<[email protected]> writes:
> @@ -4899,7 +4876,9 @@
> if (CONST_INT_P (operands[2]))
> {
> amount = gen_const_vec_duplicate (<MODE>mode, operands[2]);
> - if (!aarch64_sve_<lr>shift_operand (operands[2], <MODE>mode))
> + if (!aarch64_sve_<lr>shift_operand (operands[2], <MODE>mode)
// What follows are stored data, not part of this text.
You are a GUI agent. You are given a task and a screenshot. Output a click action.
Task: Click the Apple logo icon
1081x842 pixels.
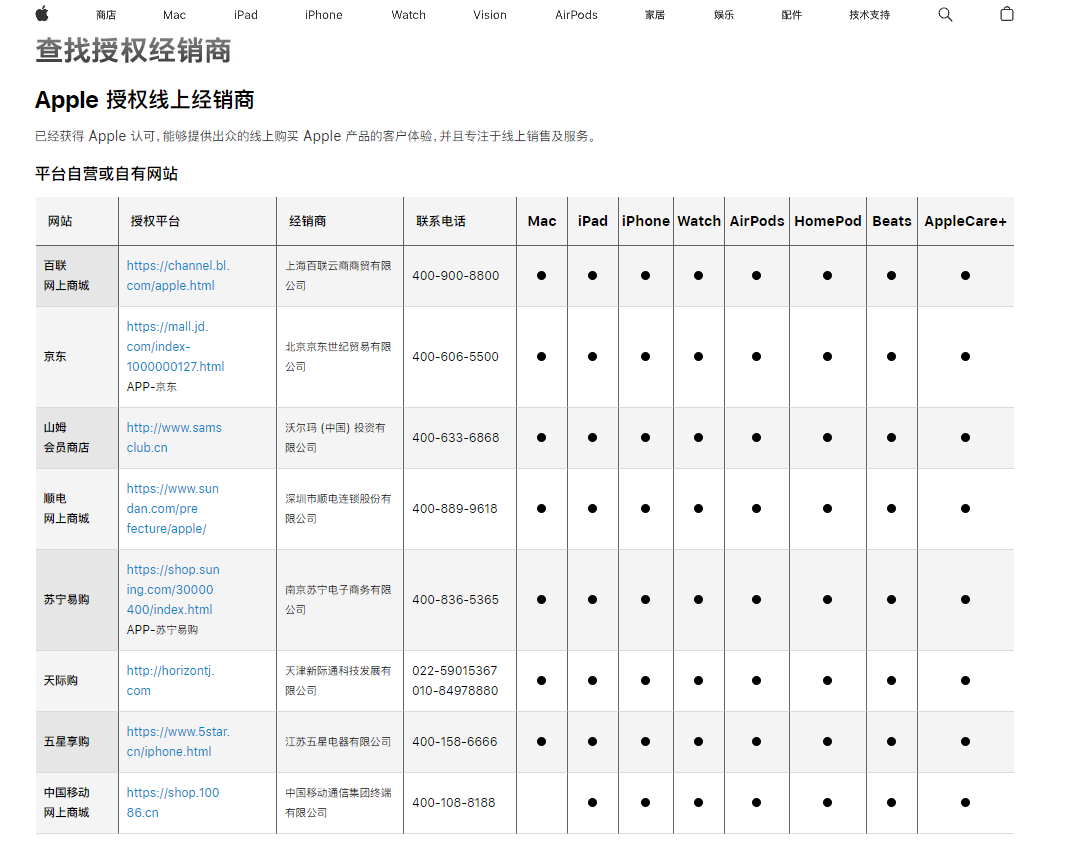(42, 14)
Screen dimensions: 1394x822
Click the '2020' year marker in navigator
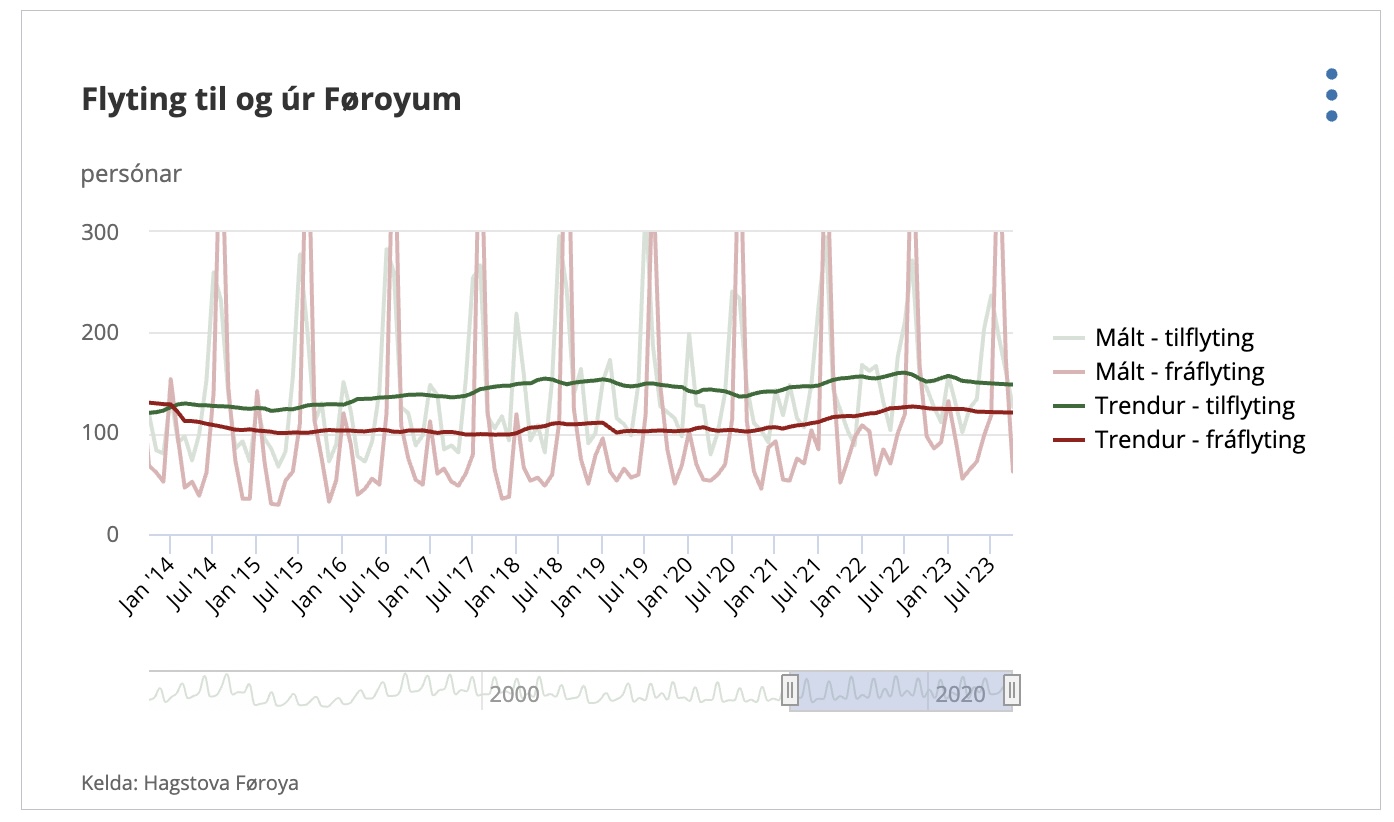pos(960,694)
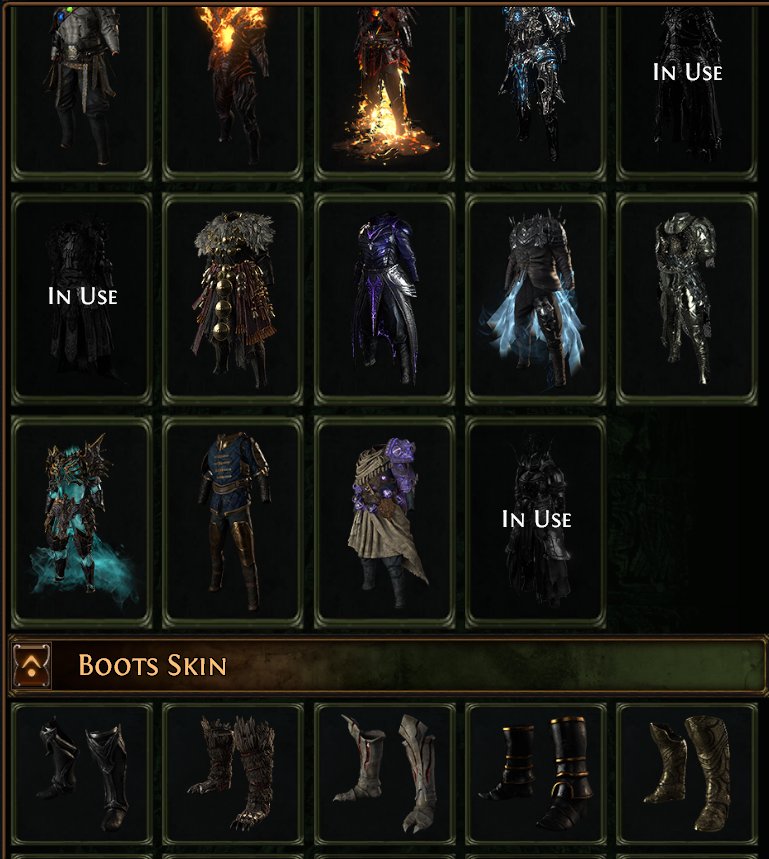
Task: Select the purple crystal beige cloak skin
Action: point(384,522)
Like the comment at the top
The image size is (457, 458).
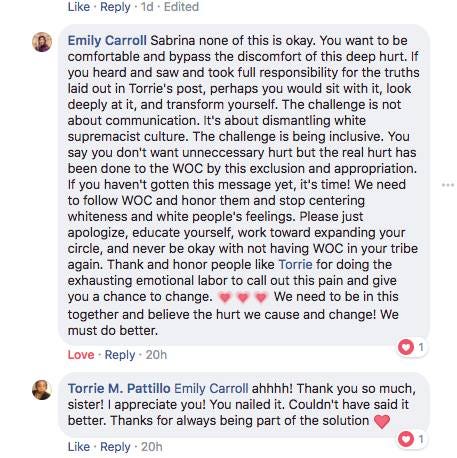79,7
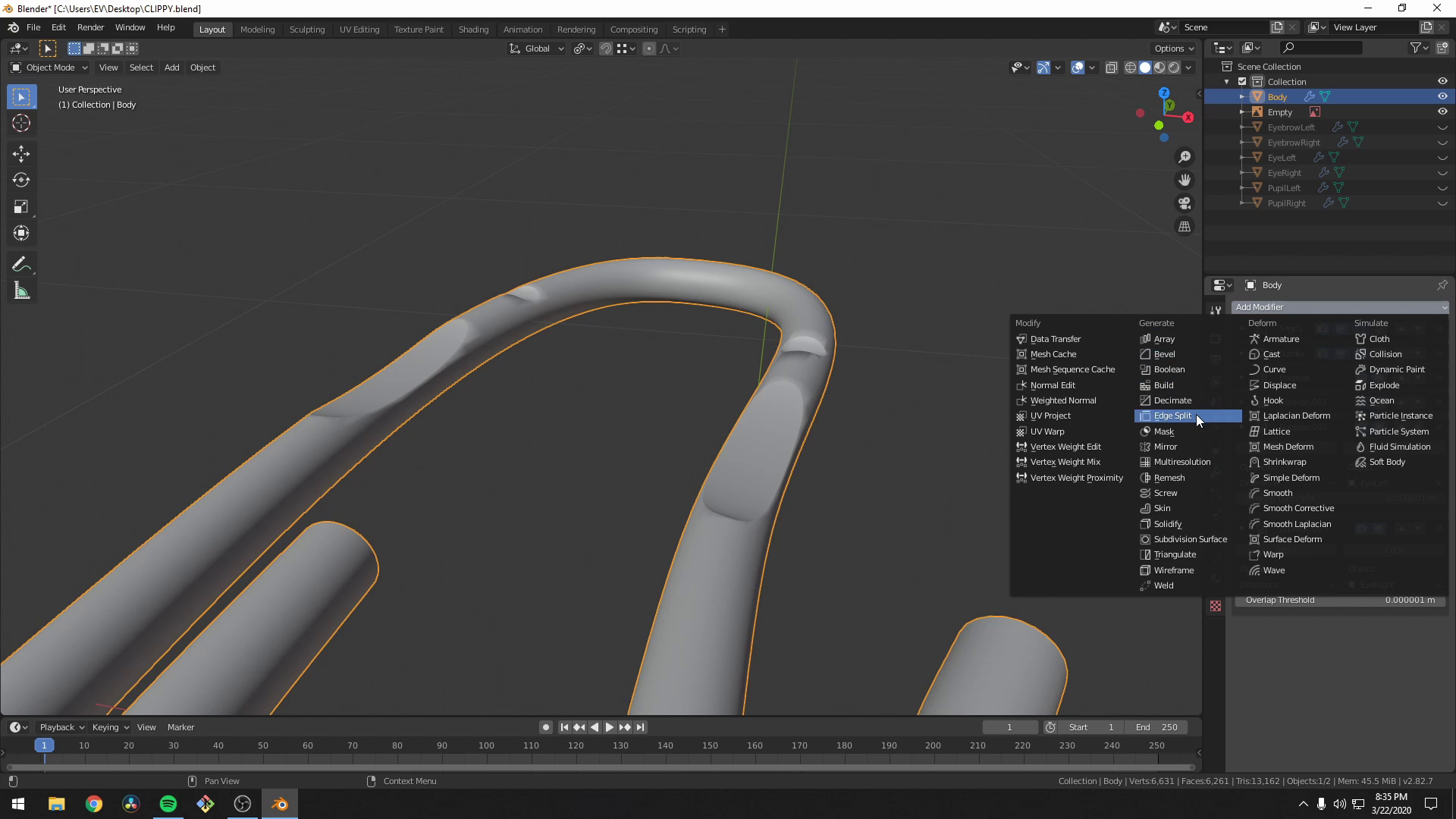Click the End frame input field
Image resolution: width=1456 pixels, height=819 pixels.
(1158, 727)
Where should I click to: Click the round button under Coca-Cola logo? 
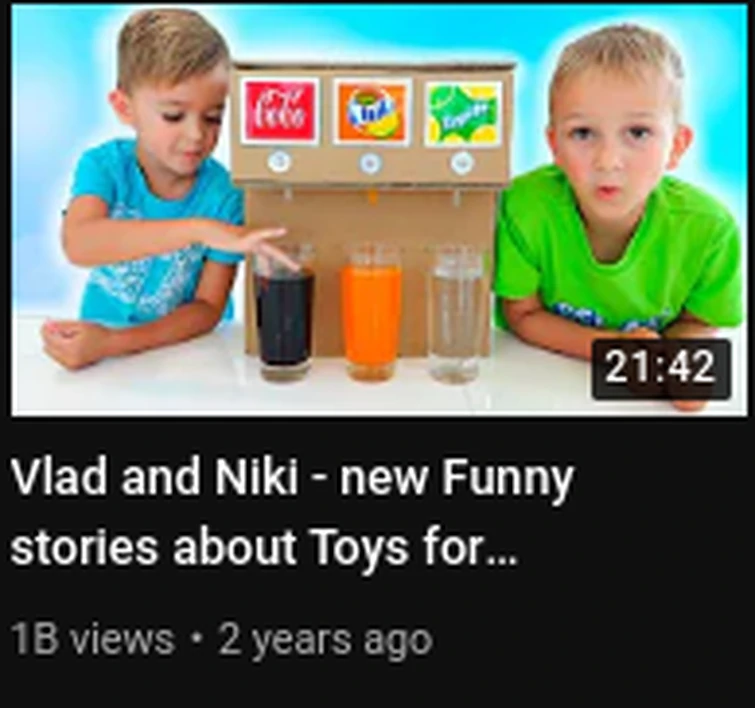tap(279, 162)
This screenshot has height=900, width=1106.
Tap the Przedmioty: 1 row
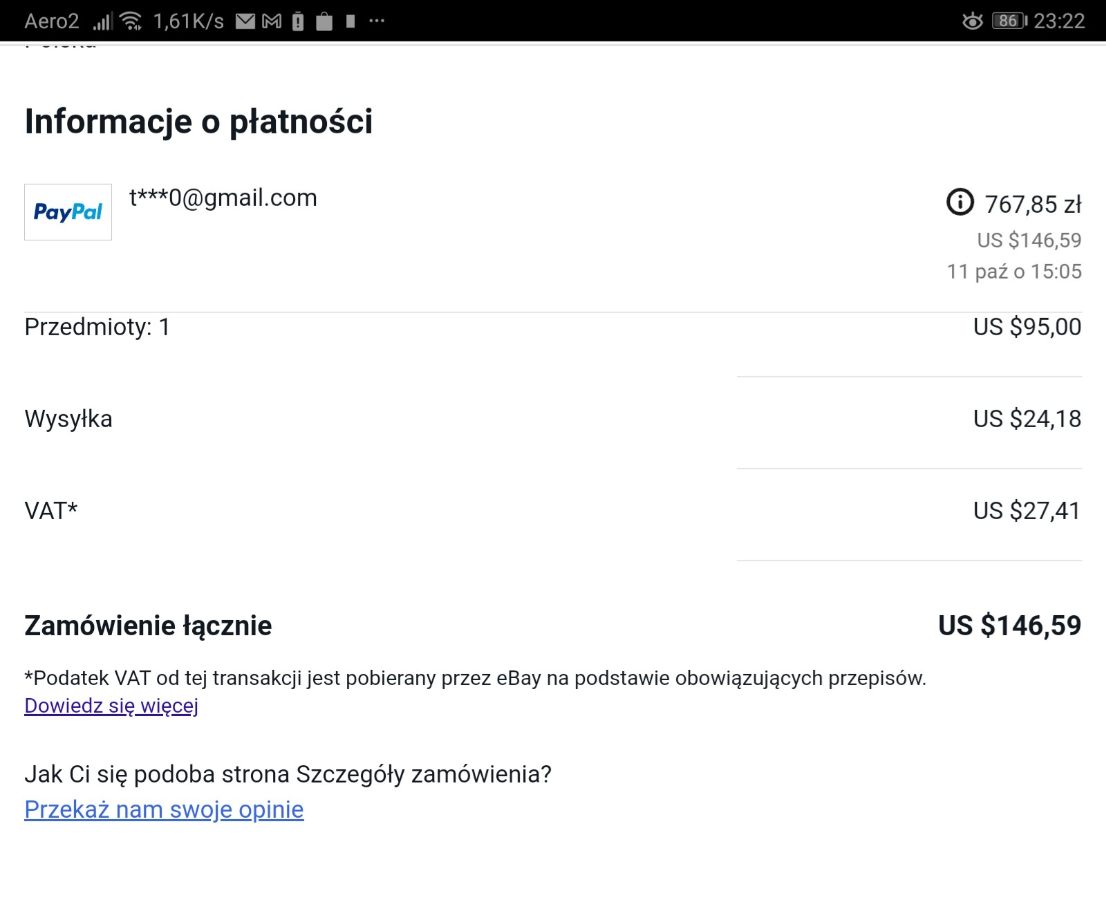click(553, 327)
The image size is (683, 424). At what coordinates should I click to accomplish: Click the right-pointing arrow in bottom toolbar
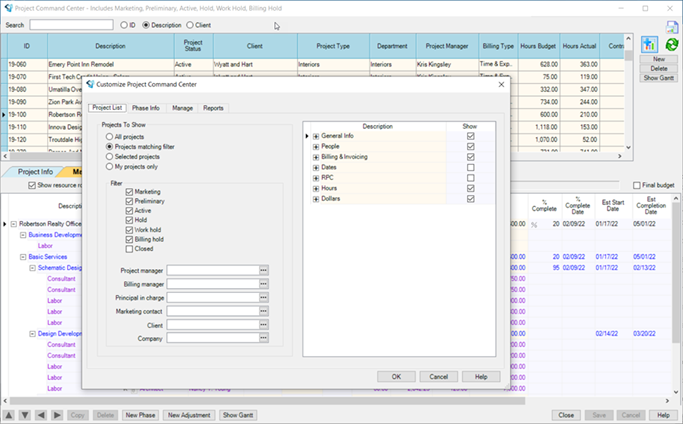point(56,415)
> + && !aarch64_simd_shift_imm_p (operands[2], <MODE>mode,
> + <optab>_optab == ashl_optab))
> amount = force_reg (<MODE>mode, amount);
> }
> else
I think the problem here is that the old code is testing the wrong thing.
It should instead be testing "amount", as in:
amount = gen_const_vec_duplicate (<MODE>mode, operands[2]);
if (!aarch64_sve_<lr>shift_operand (amount, <MODE>mode))
amount = force_reg (<MODE>mode, amount);
> @@ -4923,6 +4902,13 @@
> UNSPEC_PRED_X))]
> "TARGET_SVE"
> {
> + if (aarch64_simd_shift_imm_p (operands[2], <MODE>mode,
> + <optab>_optab == ashl_optab))
<CODE> == ASHIFT would be more direct than <optab>_optab == ashl_optab.
Thanks,
Richard
> + {
> + emit_insn (gen_aarch64_v<optab><mode>3_const (operands[0], operands[1],
> + operands[2]));
> + DONE;
> + }
> operands[3] = aarch64_ptrue_reg (<VPRED>mode);
> }
> )
> @@ -4952,27 +4938,27 @@
> ""
> )
>
> -;; Unpredicated shift operations by a constant (post-RA only).
> +;; Unpredicated shift operations by a constant.
> ;; These are generated by splitting a predicated instruction whose
> ;; predicate is unused.
> -(define_insn "*post_ra_v_ashl<mode>3"
> +(define_insn "aarch64_vashl<mode>3_const"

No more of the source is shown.